- Born: September 25, 1914 Glenn Springs, South Carolina
- Died: January 4, 2007 (aged 92) Hilton Head
- Education: University of Pittsburgh
- Known for: contributions to nuclear energy
- Awards: IEEE Edison Medal (1971) Newcomen Medal

= John Wistar Simpson =

John Wistar Simpson (25 September 1914 - January 4, 2007) was an electrical engineer, who made significant contributions to the development of the nuclear energy.

==Biography==
He was born in 1914 in Glenn Springs, South Carolina. He joined Westinghouse in 1937 and, earned a master's degree in electrical engineering from the University of Pittsburgh in 1941. He was a close associate of Adm. Hyman G. Rickover, known as the father of the nuclear Navy.

Simpson took a two-year leave of absence from Westinghouse in 1946 to work at Oak Ridge National Laboratory where they applied nuclear energy to the generation of power. When he returned to Westinghouse he became responsible for research and development of nuclear energy generation at the Bettis Atomic Power Laboratory. He was deeply involved in the design and construction of the first submarine atomic power plant in the USS Nautilus (SSN-571). In the late 1950s, he organized the Westinghouse Astronuclear Laboratory, with a federal contract to build a nuclear thermal rocket. It was successfully tested, but sidelined by NASA’s Gemini program.

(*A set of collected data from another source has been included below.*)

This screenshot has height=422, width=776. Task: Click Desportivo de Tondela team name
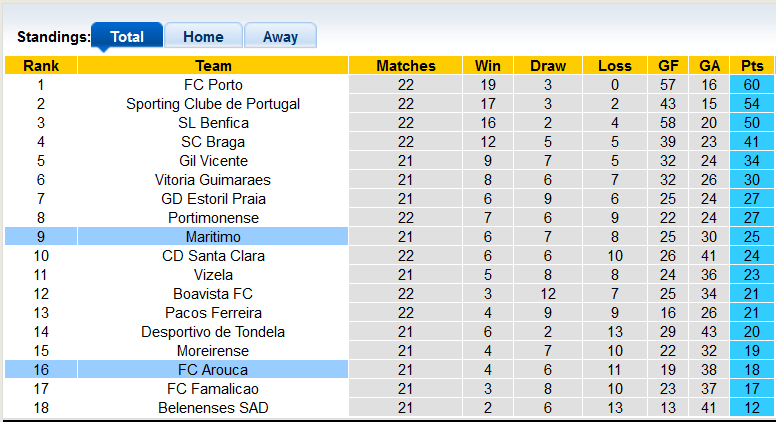tap(213, 332)
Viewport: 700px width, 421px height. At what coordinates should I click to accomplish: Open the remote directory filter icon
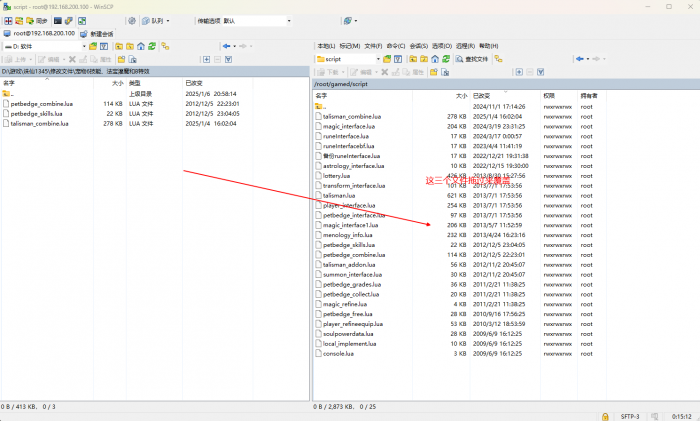tap(398, 59)
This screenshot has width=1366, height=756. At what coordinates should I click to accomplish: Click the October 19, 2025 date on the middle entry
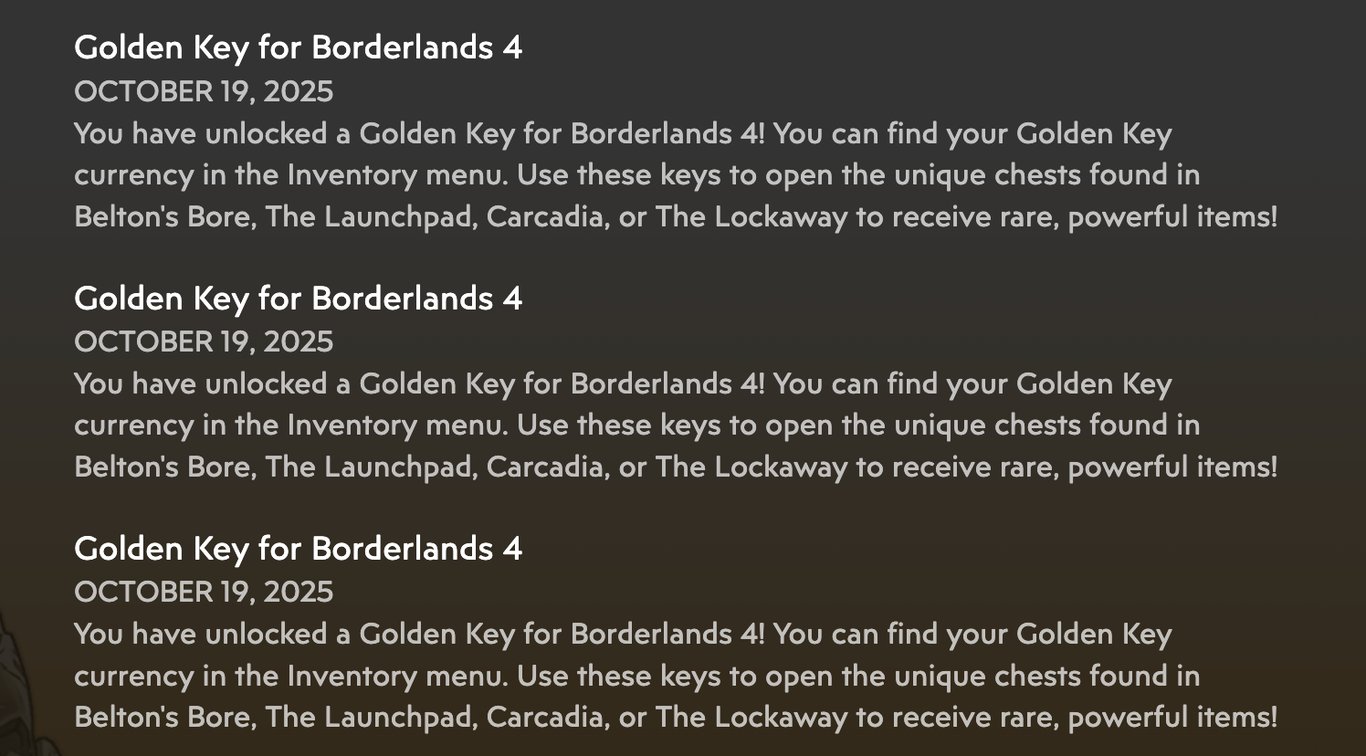coord(204,342)
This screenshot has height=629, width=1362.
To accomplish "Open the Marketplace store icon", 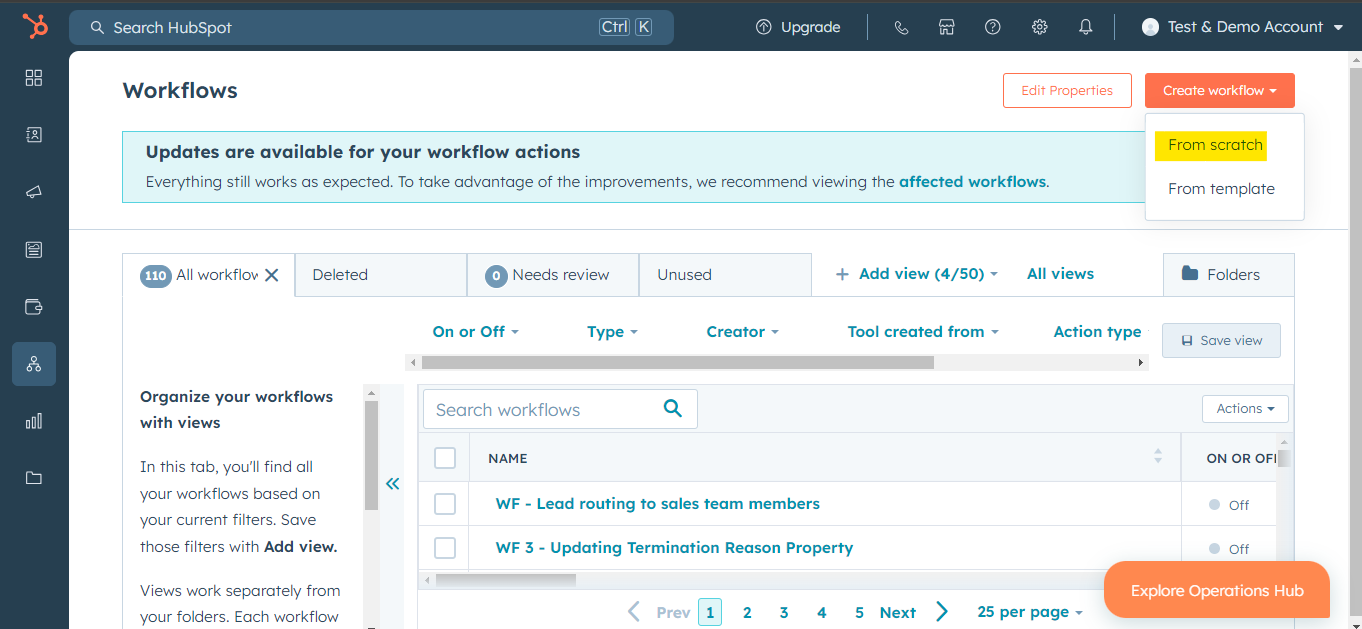I will [x=946, y=27].
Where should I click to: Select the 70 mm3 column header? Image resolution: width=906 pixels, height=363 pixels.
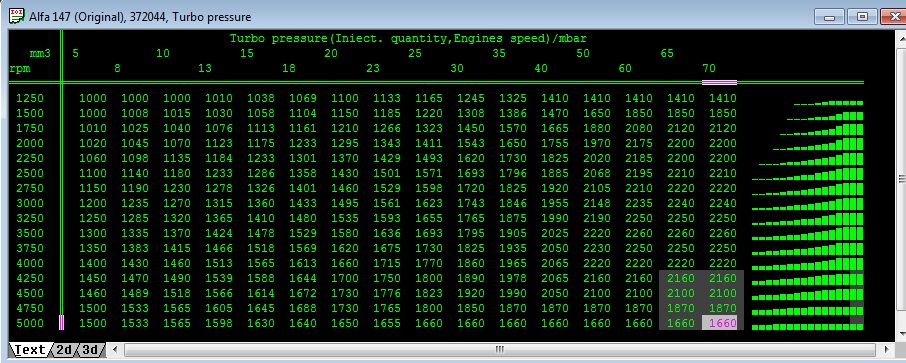[709, 68]
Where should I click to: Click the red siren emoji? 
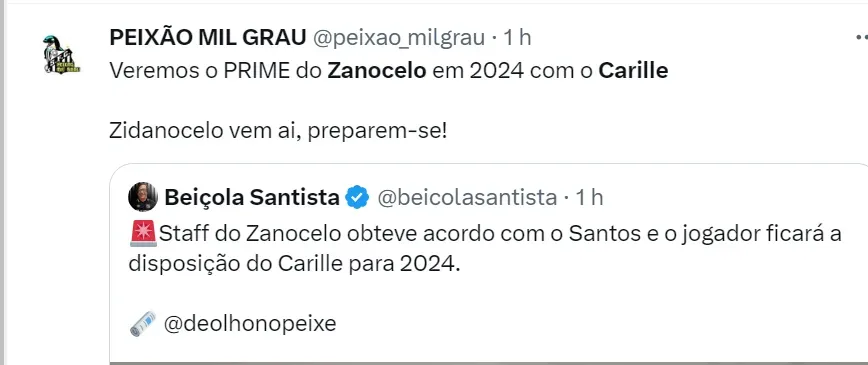click(x=143, y=233)
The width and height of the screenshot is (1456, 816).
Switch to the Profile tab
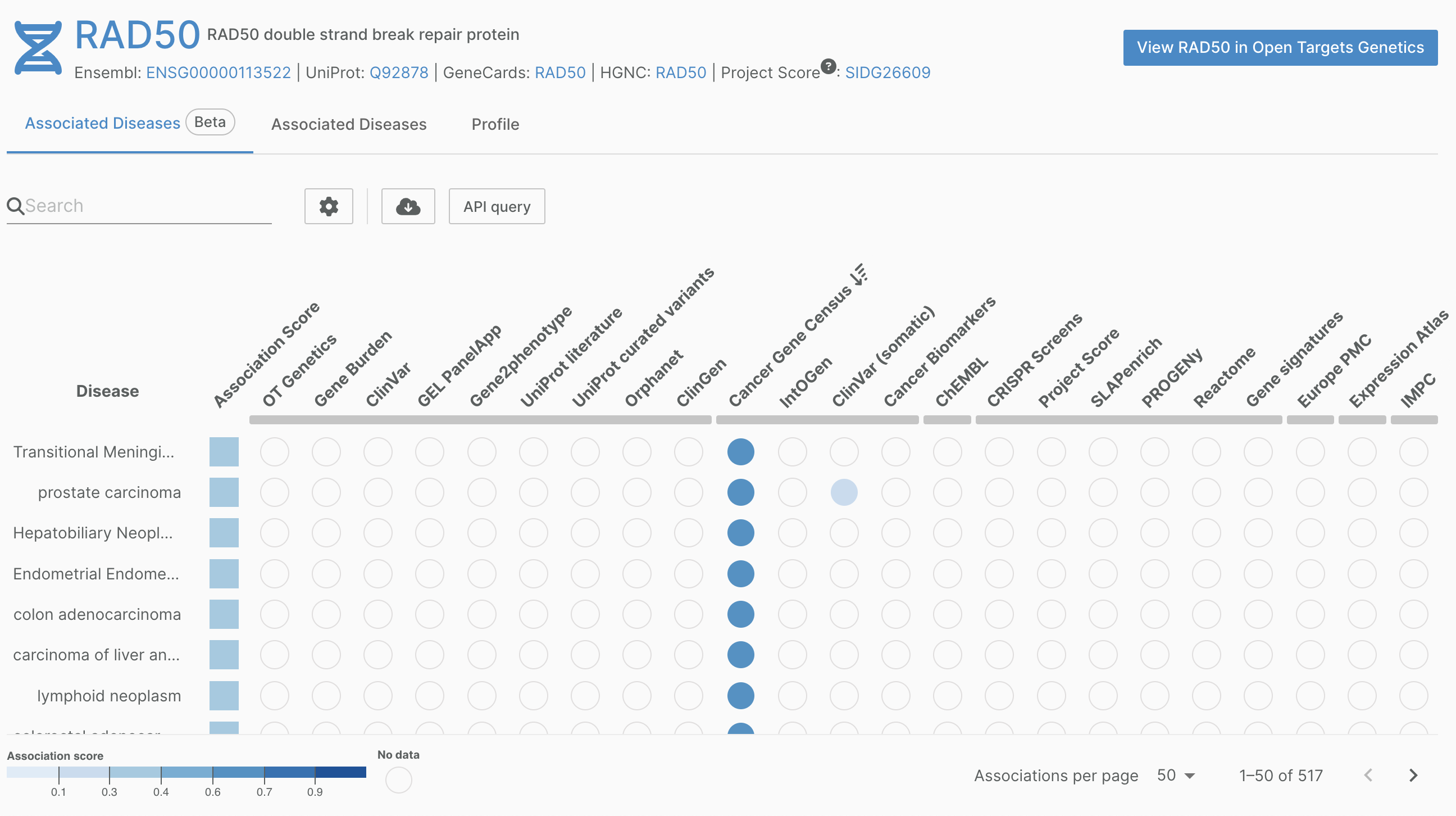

He was elected to the National Academy of Engineering in April, 1966. He was awarded the IEEE Edison Medal in 1971 "For sustained contributions to society through the development and engineering design of nuclear power systems." Simpson received in 1982 the Walter H. Zinn Award from the American Nuclear Society. He also was a Fellow of the IEEE, and a member of the American Society of Mechanical Engineers, the Society of Naval Architects and Marine Engineering and the Atomic Industrial Forum. Simpson was the author of several nonfiction books including Nuclear Power from Underseas to Outer Space.

He died on January 4, 2007, in Hilton Head.